((

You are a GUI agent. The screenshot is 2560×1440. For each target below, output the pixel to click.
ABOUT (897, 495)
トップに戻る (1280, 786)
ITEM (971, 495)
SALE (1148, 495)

))

■ Exercise aim ■
Copy out every record again, letter for letter.

■ Output of the exercise ■
You are a GUI agent. The screenshot is 2560×1440. For each target below, output the pixel to click.
ABOUT (897, 495)
トップに戻る (1280, 786)
ITEM (971, 495)
SALE (1148, 495)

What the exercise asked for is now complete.